[DATA SECTION — start]

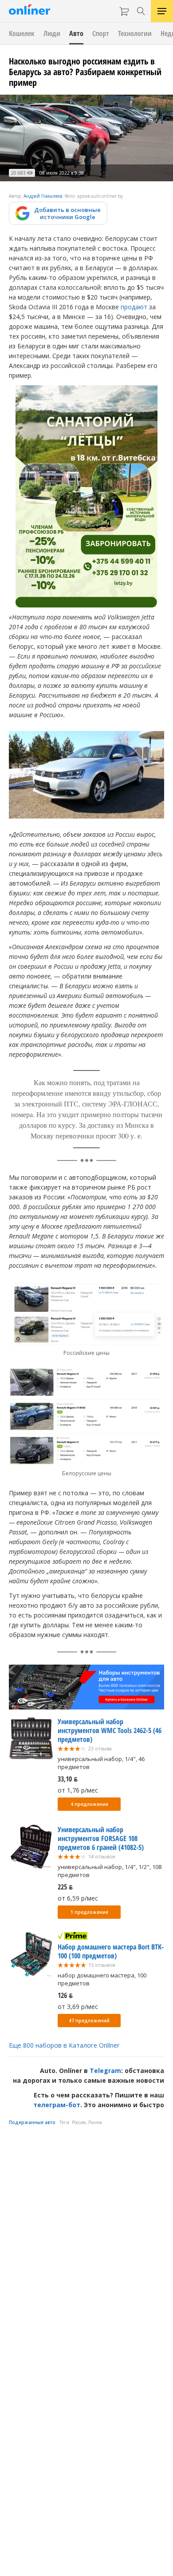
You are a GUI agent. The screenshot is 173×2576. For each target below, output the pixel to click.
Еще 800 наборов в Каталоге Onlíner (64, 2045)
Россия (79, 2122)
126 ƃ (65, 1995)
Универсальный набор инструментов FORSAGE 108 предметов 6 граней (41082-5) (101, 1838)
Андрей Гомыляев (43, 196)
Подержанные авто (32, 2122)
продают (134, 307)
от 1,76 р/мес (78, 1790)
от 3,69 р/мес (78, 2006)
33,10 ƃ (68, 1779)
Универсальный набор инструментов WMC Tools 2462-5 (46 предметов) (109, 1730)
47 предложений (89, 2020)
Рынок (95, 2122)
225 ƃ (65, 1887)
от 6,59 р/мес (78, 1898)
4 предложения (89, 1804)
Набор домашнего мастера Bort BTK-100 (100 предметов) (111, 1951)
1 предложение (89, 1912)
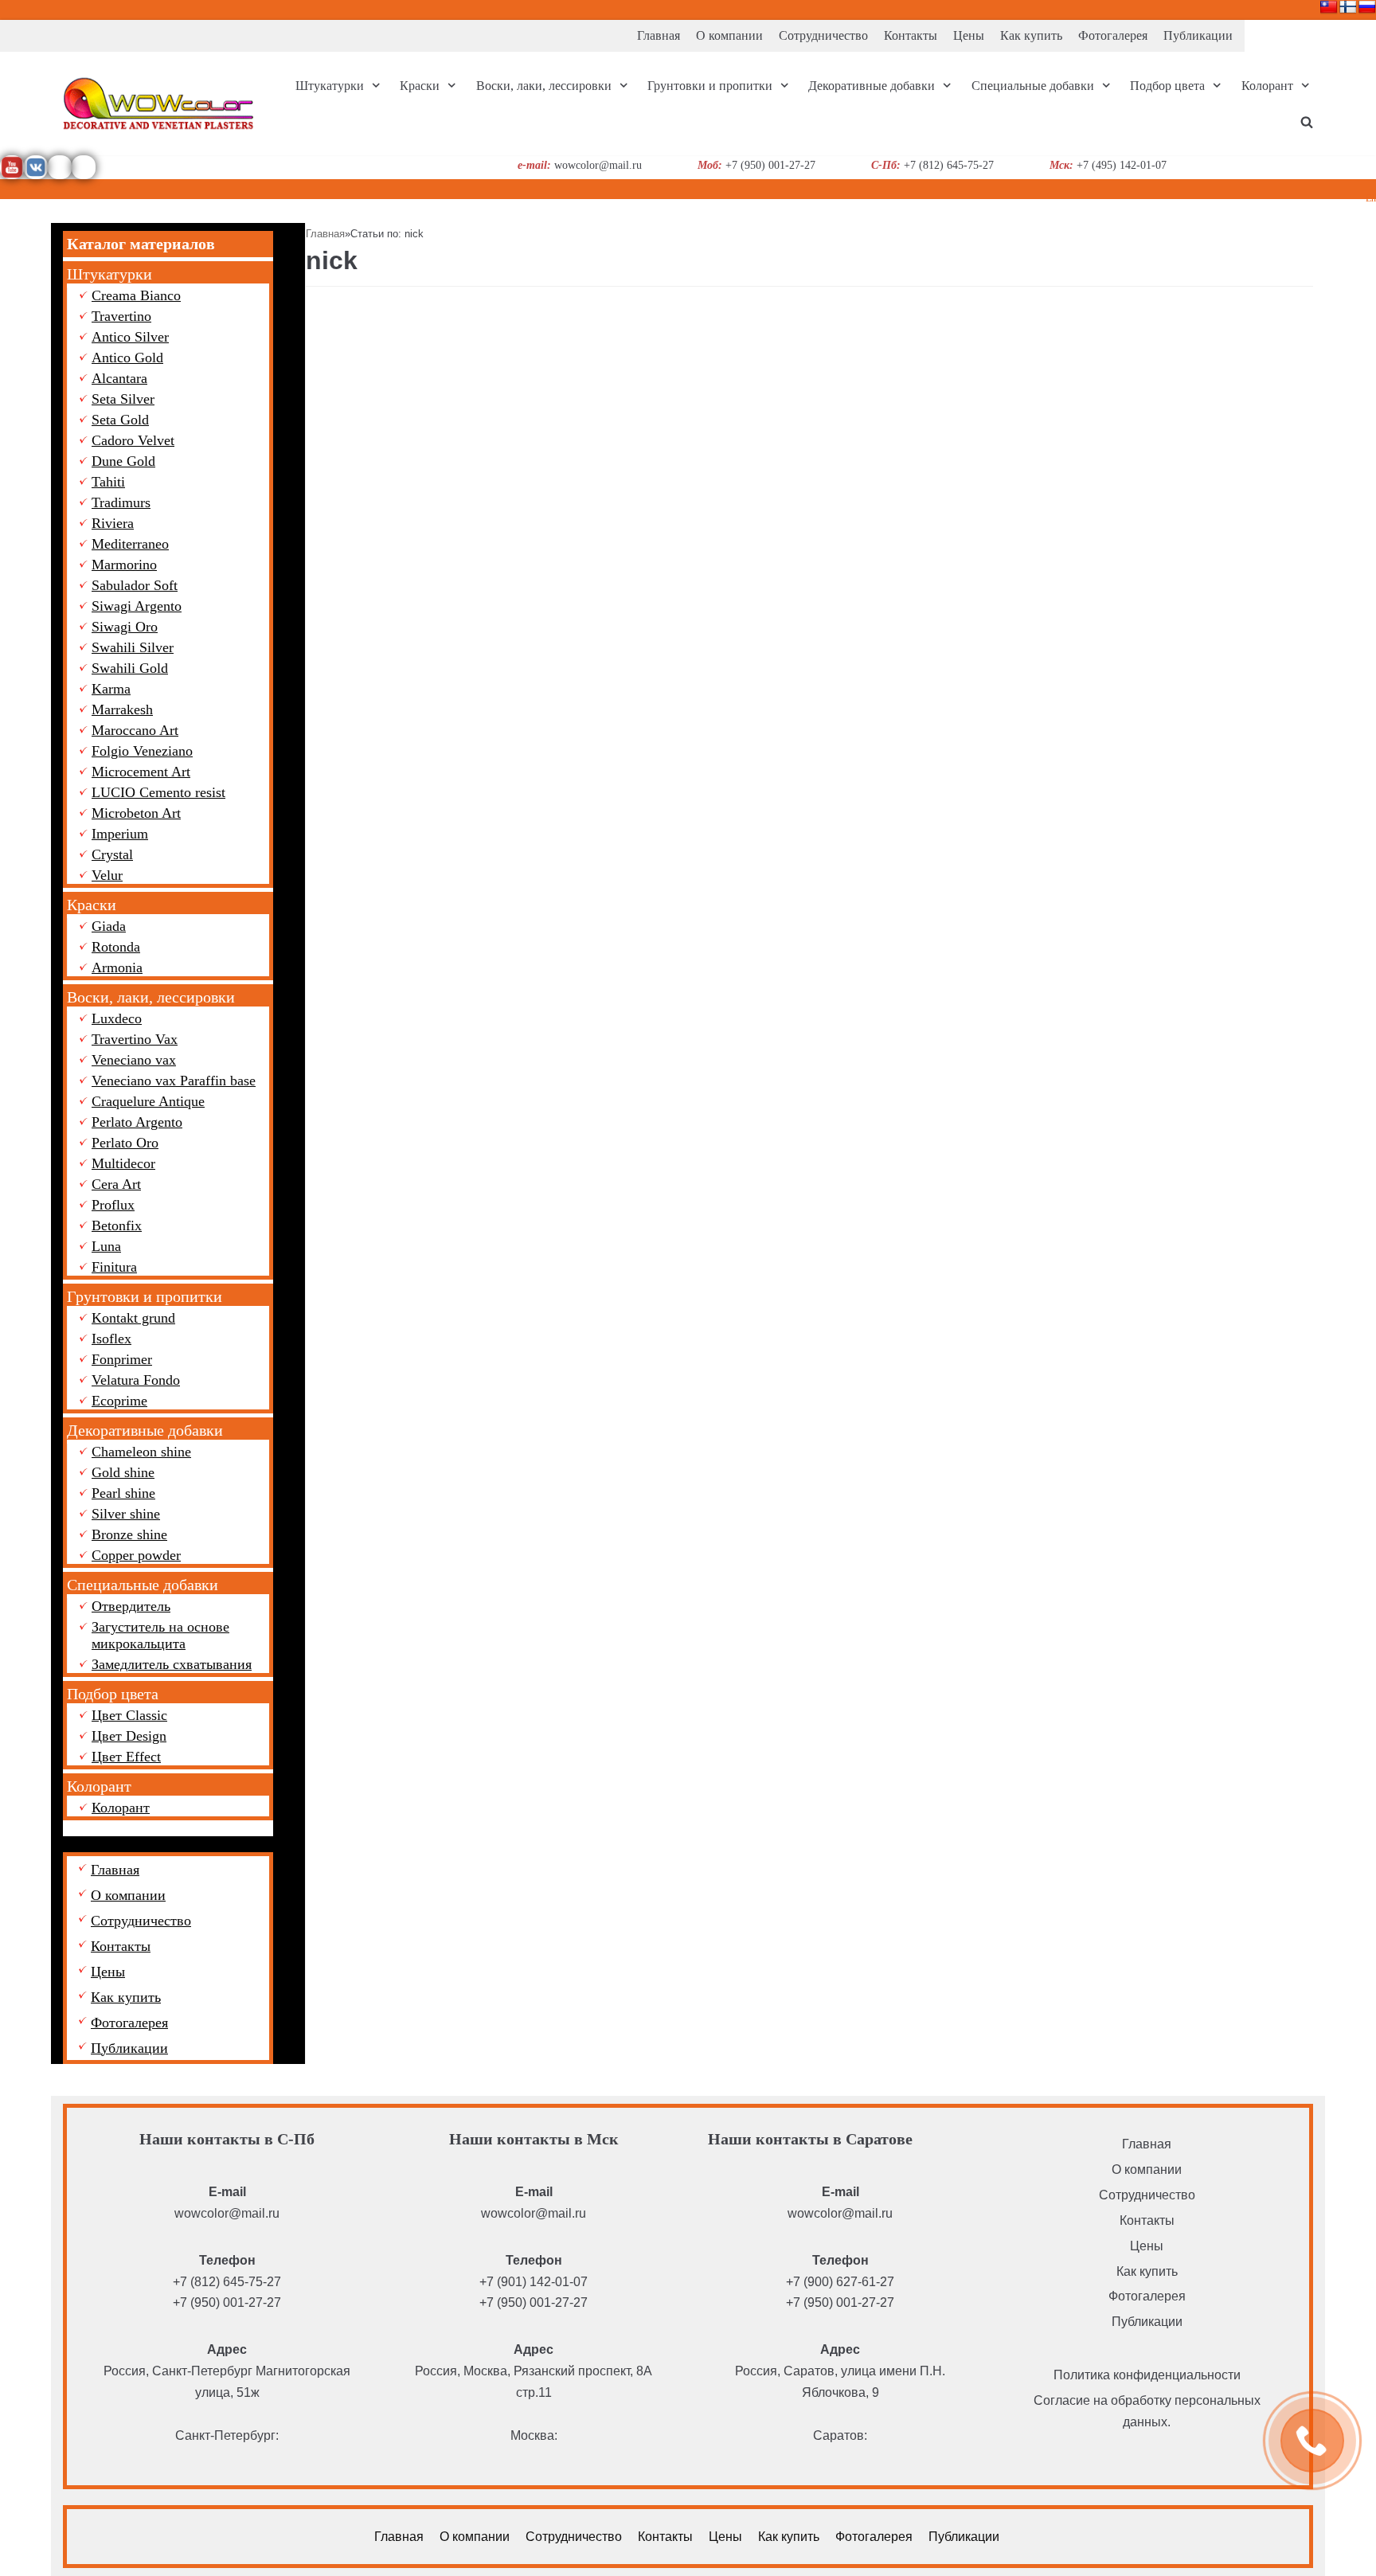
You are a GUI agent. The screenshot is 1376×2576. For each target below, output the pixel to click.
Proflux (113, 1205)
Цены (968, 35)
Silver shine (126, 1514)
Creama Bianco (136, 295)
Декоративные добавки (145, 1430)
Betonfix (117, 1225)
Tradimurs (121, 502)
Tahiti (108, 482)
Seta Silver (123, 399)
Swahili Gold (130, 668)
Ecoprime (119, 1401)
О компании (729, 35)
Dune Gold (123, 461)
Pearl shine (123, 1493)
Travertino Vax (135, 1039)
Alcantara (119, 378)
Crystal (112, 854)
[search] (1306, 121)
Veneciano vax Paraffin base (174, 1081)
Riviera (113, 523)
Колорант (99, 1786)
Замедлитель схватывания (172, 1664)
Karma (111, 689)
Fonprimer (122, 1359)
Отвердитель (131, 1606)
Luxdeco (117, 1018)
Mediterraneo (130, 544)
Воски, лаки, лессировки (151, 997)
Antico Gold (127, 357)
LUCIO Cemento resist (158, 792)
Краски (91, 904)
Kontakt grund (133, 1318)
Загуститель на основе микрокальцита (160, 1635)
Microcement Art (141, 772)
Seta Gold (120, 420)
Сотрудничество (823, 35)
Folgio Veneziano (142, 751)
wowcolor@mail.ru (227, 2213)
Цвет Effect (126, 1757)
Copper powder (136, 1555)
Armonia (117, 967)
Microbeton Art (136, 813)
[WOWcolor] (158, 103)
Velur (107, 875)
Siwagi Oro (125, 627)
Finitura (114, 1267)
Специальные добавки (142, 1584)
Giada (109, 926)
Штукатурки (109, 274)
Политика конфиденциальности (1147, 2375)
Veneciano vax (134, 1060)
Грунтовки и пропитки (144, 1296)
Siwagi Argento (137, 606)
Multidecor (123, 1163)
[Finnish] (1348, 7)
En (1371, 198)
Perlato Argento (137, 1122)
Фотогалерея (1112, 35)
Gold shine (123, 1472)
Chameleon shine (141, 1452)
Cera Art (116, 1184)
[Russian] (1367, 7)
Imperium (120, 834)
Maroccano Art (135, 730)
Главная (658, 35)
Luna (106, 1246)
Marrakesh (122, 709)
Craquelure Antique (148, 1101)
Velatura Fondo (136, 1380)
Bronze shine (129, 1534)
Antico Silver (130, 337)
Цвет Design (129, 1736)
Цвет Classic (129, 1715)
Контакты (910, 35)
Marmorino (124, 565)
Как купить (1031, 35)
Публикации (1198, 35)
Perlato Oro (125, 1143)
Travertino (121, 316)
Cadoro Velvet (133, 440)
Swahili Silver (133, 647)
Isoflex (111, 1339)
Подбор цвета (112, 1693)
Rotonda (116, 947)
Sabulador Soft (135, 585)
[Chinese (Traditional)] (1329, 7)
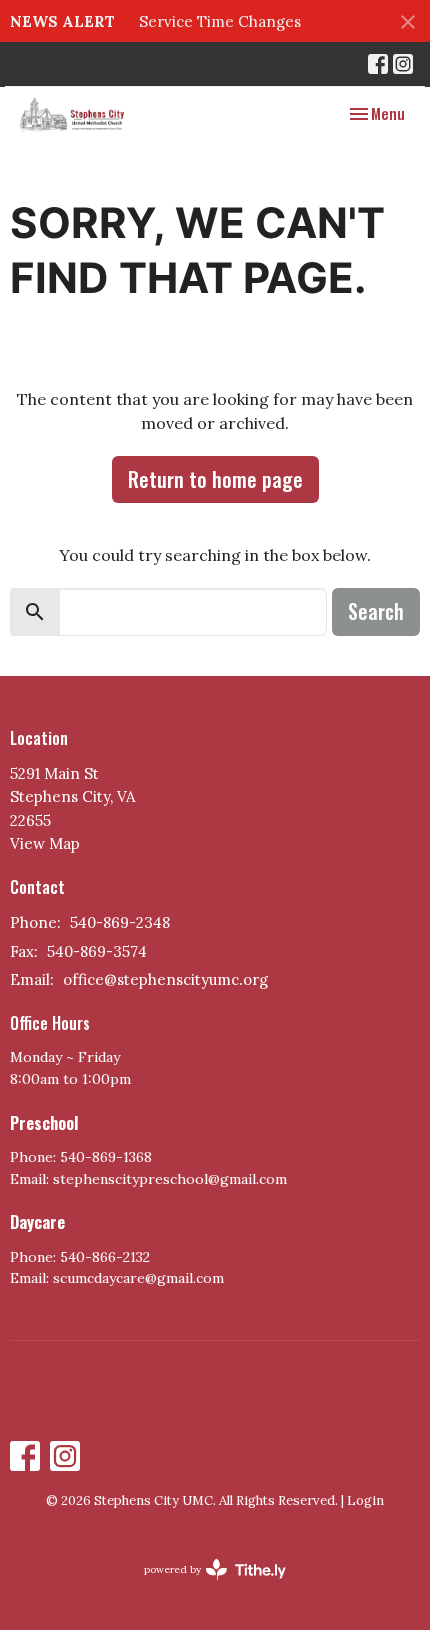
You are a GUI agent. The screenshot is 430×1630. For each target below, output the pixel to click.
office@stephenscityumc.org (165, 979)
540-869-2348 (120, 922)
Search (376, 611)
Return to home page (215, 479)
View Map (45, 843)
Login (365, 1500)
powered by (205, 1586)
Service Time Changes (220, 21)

[DATA SECTION — finish]

**AIM OF THE TASK**
All lines from the one containing "Swahili Silver (133, 647)" through the final line of the entries above are to be copied exactly; the pictures are not.

**THE COMPLETED TASK**
Swahili Silver (133, 647)
Isoflex (111, 1339)
Подбор цвета (112, 1693)
Rotonda (116, 947)
Sabulador Soft (135, 585)
[Chinese (Traditional)] (1329, 7)
You are a GUI agent. The screenshot is 430×1630. For each target below, output the pixel to click.
office@stephenscityumc.org (165, 979)
540-869-2348 (120, 922)
Search (376, 611)
Return to home page (215, 479)
View Map (45, 843)
Login (365, 1500)
powered by (205, 1586)
Service Time Changes (220, 21)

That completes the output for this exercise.